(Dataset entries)
- - -
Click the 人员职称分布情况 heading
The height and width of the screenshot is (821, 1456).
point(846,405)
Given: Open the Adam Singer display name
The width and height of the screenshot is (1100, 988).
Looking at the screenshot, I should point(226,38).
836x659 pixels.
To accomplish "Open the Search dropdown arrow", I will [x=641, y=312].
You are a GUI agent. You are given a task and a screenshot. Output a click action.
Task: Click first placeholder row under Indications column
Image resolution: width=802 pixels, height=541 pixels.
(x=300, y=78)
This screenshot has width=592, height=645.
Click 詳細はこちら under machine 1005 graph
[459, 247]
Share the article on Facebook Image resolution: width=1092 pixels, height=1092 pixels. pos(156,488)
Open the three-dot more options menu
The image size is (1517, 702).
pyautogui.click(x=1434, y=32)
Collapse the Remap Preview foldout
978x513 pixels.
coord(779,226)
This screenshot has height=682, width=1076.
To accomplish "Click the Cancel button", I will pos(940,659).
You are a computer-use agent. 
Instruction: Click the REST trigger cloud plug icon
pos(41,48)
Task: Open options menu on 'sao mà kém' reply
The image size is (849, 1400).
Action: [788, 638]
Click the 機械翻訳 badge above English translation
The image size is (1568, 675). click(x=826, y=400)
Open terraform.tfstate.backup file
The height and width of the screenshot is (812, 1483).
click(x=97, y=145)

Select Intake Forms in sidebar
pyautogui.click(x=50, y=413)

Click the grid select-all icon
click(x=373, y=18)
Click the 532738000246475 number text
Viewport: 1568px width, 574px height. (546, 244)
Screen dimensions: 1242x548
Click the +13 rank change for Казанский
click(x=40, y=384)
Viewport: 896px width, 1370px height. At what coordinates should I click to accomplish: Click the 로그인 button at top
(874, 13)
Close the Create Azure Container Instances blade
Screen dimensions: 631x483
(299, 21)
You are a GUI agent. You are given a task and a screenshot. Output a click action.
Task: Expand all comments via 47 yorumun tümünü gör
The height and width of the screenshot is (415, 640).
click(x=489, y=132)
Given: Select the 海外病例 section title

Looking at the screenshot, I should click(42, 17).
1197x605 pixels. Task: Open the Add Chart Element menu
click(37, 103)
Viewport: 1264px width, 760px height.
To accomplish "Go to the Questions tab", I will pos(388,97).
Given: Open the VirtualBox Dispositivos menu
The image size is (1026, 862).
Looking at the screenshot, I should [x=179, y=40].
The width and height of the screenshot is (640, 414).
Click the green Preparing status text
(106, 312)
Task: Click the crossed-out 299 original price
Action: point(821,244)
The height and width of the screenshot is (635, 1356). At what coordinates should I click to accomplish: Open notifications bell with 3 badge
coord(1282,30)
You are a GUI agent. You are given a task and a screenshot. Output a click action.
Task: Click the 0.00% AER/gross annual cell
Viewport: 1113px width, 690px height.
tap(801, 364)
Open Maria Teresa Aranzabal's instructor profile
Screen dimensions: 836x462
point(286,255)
- - -
# [Work to complete]
Would you please copy exactly the part of the entries above that begins at the line containing "Open the three-dot more options menu" and ends at the line containing "This screenshot has height=682, width=1076.", both lines included?

# [Answer section]
Open the three-dot more options menu
The image size is (1517, 702).
pyautogui.click(x=1434, y=32)
Collapse the Remap Preview foldout
978x513 pixels.
coord(779,226)
This screenshot has height=682, width=1076.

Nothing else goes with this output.